• [Short problem 1]: Retype the rows from the first one through the line containing "tap(796, 42)", including both ends and leaving out the pictures.

• [Source passage]:
——————————

Separating the voice recordings prior to applying compression can
allow the application of different compression settings to each
speech segment. The particular compression rate or ratio applied to
any given speech segment may be based on linguistic or acoustic
characteristics of the speech segment or the subword unit
represented by the speech segment. For example, one speech segment
that corresponds to a longer and/or uncomplicated sound may be
compressed at a relatively high rate of compression (e.g.: time
domain compression of 5.times., perceptual compression of 95%),
while another speech segment that corresponds to a shorter and/or
complex sound may be compressed at a lower rate (e.g.: no time
domain compression, 50% perceptual compression). Data regarding the
type and amount of compression that is applied to each speech
segment, or to speech segments of a particular category (e.g.:
unvoiced speech units, voiced speech units) may be embedded within
the speech segments themselves, distributed with the speech
segments, or otherwise made readily available to consumers of the
speech segments. When a TTS system subsequently utilizes the speech
segments created using these techniques, it may consult the data or
be programmed to automatically determine the proper decompression
methods and parameters for each speech segment.
[0021] Leveraging linguistic and acoustic knowledge of the various
speech units to be represented by a speech segment can provide the
opportunity to maximize compression where quality is not likely to
be affected or storage space is at a premium. Similarly,
compression maybe be minimized or completely forgone quality is
more important or storage space is readily available.
TTS Voice Development and Distribution Environment
[0022] Prior to describing embodiments of a system for compressing
TTS system speech segments in detail, an example development and
distribution environment in which these features can be implemented
will be described. FIG. 1 illustrates a TTS system voice
development and distribution environment 100 including a voice
development system 102 and a client device 104 in communication via
a network 110. In some embodiments, the voice development and
distribution environment 100 may include additional or fewer
components than those illustrated in FIG. 1. For example, the
number of client devices 104 may vary substantially, and the voice
development system 102 may communicate with two or more client
devices 104 substantially simultaneously.
[0023] The network 110 may be a publicly accessible network of
linked networks, possibly operated by various distinct parties,
such as the Internet. In other embodiments, the network 110 may
include a private network, personal area network, local area
network, wide area network, cable network, satellite network, etc.
or some combination thereof, each with access to and/or from the
Internet. In some embodiments, the voice development system 102
does not communicate with a client device 104 via a network 110,
but rather distributes TTS system voices via disks 112 or some
other method.
[0024] The voice development system 102 can include any computing
system or group of computing systems, such as a number of server
computing devices, desktop computing devices, mainframe computers,
and the like. In some embodiments, the voice development system 102
can include several devices or other components physically or
logically grouped together. The voice development system 102
illustrated in FIG. 1 includes a compression component 122, a
segmentation component 124, linguistic and acoustic data store 126,
and a voice data store 128.
[0025] The compression component 122 and segmentation component 124
may be implemented on one or more application server computing
devices. For example, the compression component 122 may include an
application server computing device configured to receive voice
recording input in various formats and generate compressed audio
output in various formats. The segmentation component 124 may be
integrated with or coupled to the compression component 122, or it
may be implemented as a separate device. The segmentation component
124 can receive audio input, either compressed or uncompressed, and
generate speech segments corresponding to words or subword units
that may be stored in the voice data store 128.

——————————

Item coordinate data:

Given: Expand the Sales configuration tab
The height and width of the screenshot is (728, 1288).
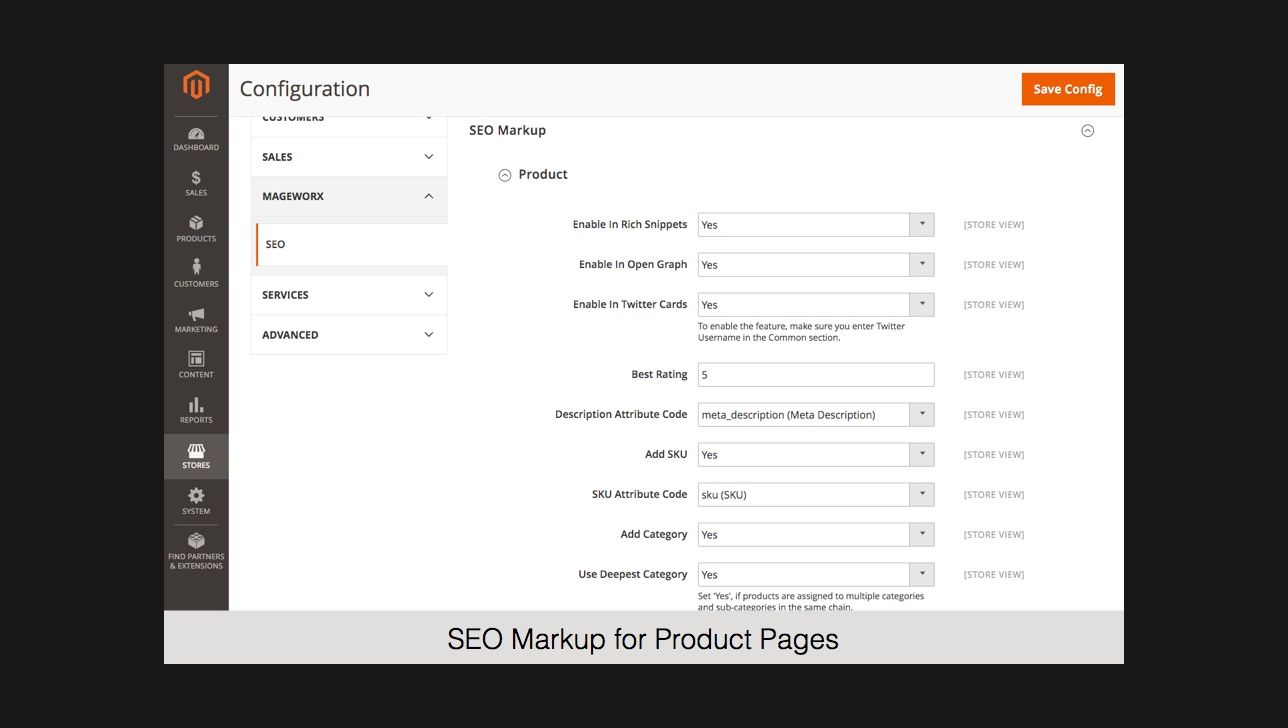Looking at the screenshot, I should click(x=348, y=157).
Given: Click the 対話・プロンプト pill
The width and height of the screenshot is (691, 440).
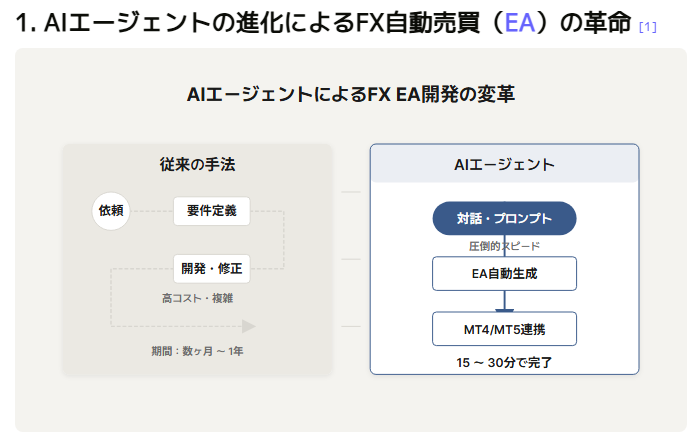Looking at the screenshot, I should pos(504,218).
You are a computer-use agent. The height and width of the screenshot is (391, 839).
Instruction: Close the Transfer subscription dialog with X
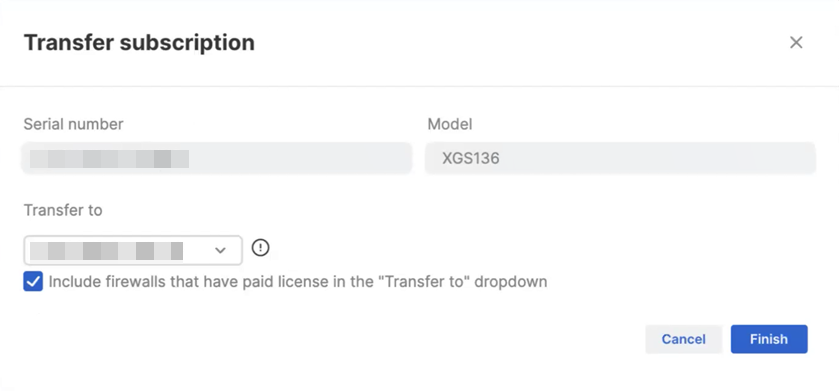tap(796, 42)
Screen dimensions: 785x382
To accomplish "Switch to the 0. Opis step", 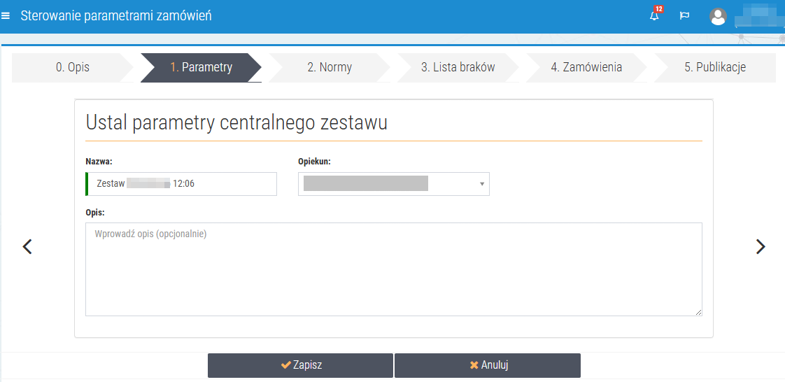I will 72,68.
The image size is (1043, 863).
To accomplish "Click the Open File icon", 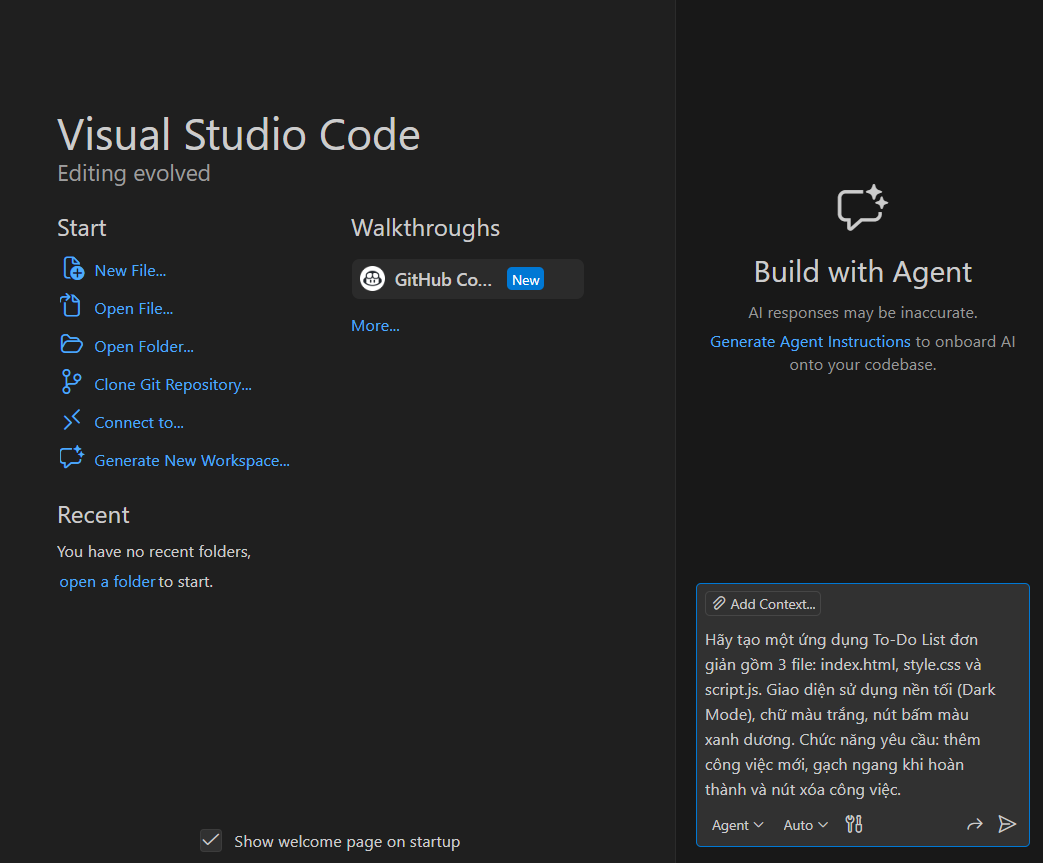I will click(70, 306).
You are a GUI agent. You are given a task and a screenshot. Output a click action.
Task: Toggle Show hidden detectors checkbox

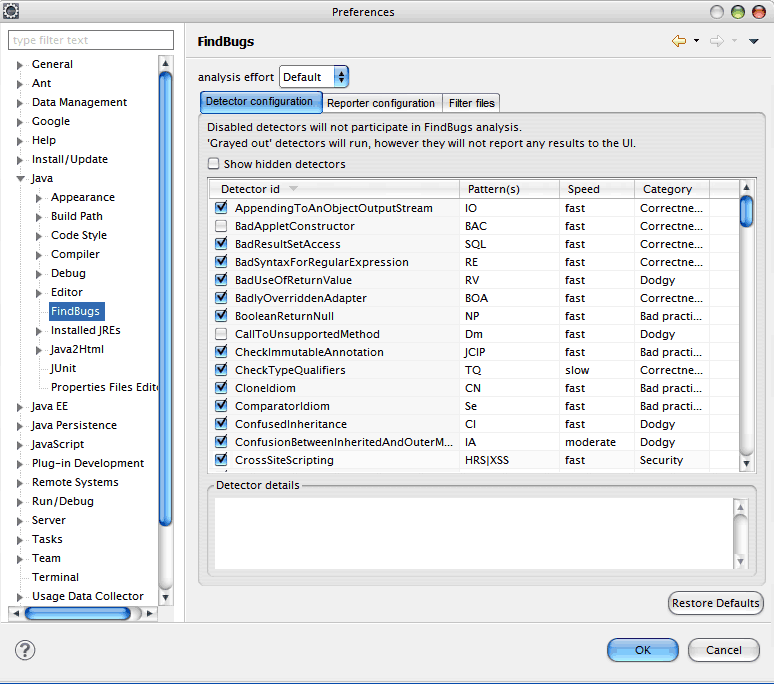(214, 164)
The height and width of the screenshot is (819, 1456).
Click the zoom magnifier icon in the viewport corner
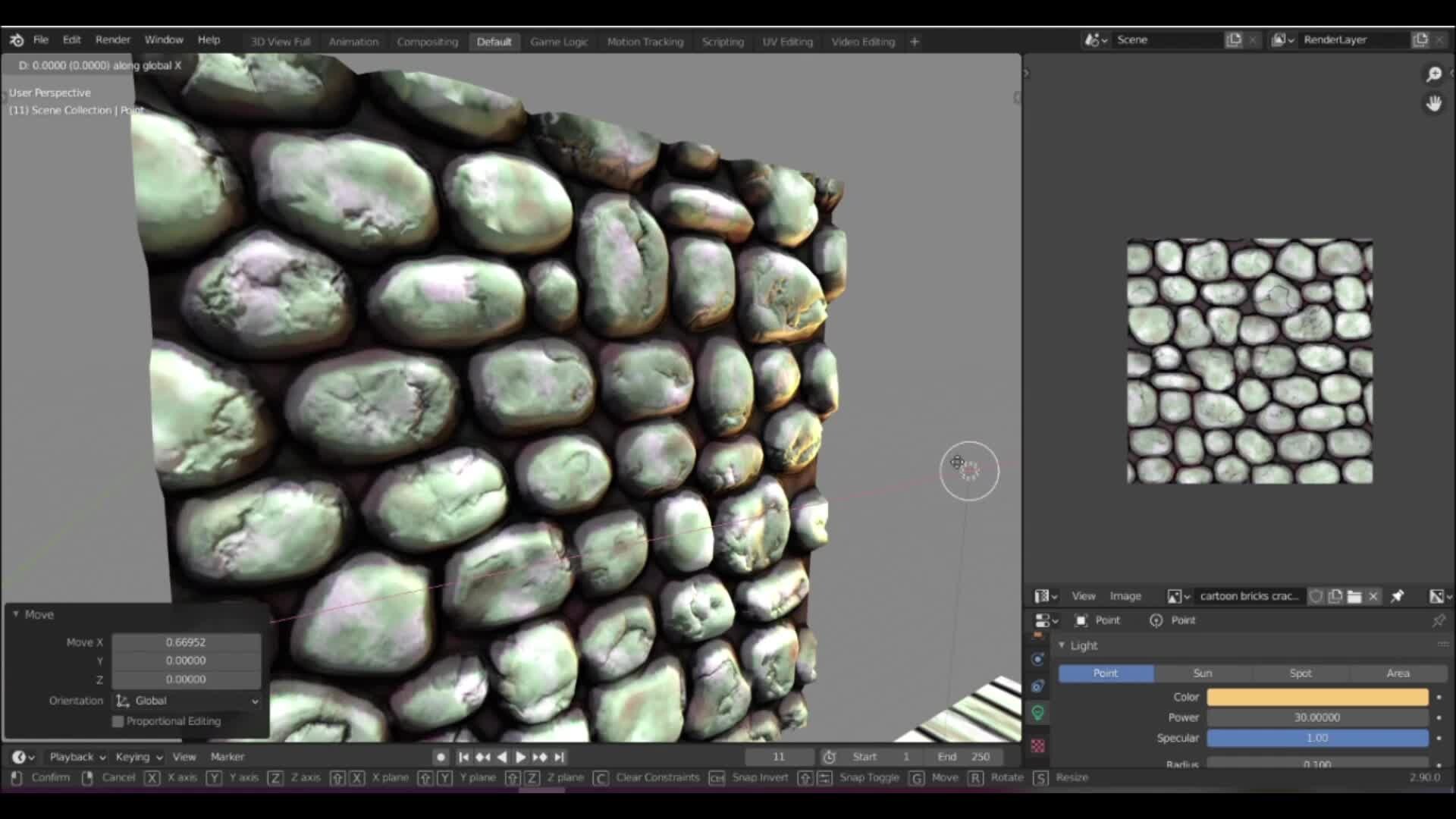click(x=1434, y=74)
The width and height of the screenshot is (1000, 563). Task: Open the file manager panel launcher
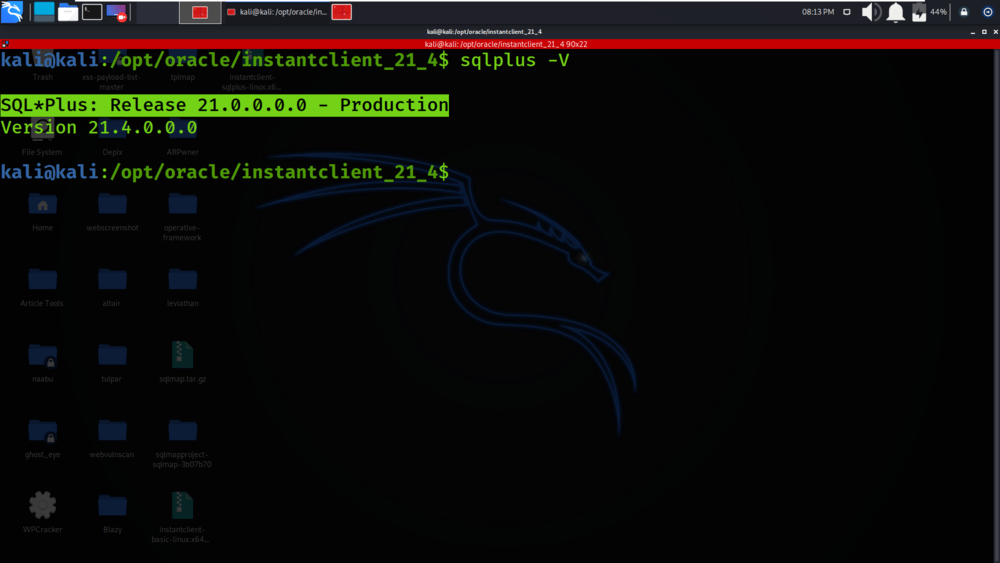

——————————

• [Short problem 2]: Echo the passage on speech segment compression word for word, from "[0023] The network" to "other method.".

• [Written response 1]:
Given: Expand the Sales configuration tab
The height and width of the screenshot is (728, 1288).
Looking at the screenshot, I should click(x=348, y=157).
Given: Click the 対話・プロンプト pill
The width and height of the screenshot is (691, 440).
Looking at the screenshot, I should pos(504,218).
You are a computer-use agent. The height and width of the screenshot is (391, 839).
Instruction: Close the Transfer subscription dialog with X
tap(796, 42)

• [Written response 2]:
[0023] The network 110 may be a publicly accessible network of
linked networks, possibly operated by various distinct parties,
such as the Internet. In other embodiments, the network 110 may
include a private network, personal area network, local area
network, wide area network, cable network, satellite network, etc.
or some combination thereof, each with access to and/or from the
Internet. In some embodiments, the voice development system 102
does not communicate with a client device 104 via a network 110,
but rather distributes TTS system voices via disks 112 or some
other method.